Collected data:

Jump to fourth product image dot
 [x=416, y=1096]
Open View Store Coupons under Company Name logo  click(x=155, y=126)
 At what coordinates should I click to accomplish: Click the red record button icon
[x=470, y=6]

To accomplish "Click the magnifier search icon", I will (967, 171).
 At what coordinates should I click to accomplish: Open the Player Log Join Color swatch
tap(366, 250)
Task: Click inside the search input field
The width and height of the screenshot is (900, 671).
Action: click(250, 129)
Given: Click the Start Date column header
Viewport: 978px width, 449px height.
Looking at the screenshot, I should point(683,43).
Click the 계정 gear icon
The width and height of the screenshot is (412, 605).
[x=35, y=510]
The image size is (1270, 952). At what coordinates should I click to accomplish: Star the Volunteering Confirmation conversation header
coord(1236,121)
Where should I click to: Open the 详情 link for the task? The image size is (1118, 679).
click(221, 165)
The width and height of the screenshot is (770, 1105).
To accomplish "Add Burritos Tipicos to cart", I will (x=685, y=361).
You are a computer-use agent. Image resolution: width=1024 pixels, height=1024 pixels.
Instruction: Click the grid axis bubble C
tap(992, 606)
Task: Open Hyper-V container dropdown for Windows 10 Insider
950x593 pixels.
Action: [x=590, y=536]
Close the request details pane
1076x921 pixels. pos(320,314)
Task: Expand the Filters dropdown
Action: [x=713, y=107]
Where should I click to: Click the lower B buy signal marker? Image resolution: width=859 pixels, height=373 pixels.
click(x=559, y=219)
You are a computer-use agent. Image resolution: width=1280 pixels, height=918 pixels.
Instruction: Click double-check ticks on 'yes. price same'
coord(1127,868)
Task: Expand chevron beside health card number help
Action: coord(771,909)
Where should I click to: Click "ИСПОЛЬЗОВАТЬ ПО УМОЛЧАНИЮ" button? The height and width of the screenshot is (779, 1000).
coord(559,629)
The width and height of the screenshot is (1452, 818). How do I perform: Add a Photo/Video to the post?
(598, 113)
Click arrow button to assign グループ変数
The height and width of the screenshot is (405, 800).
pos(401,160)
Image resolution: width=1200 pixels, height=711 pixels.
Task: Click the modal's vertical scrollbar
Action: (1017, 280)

* [WHAT TO PRODUCE]:
The answer should be only the number of lines in the data that include "will".

* [YOUR SOLUTION]:
2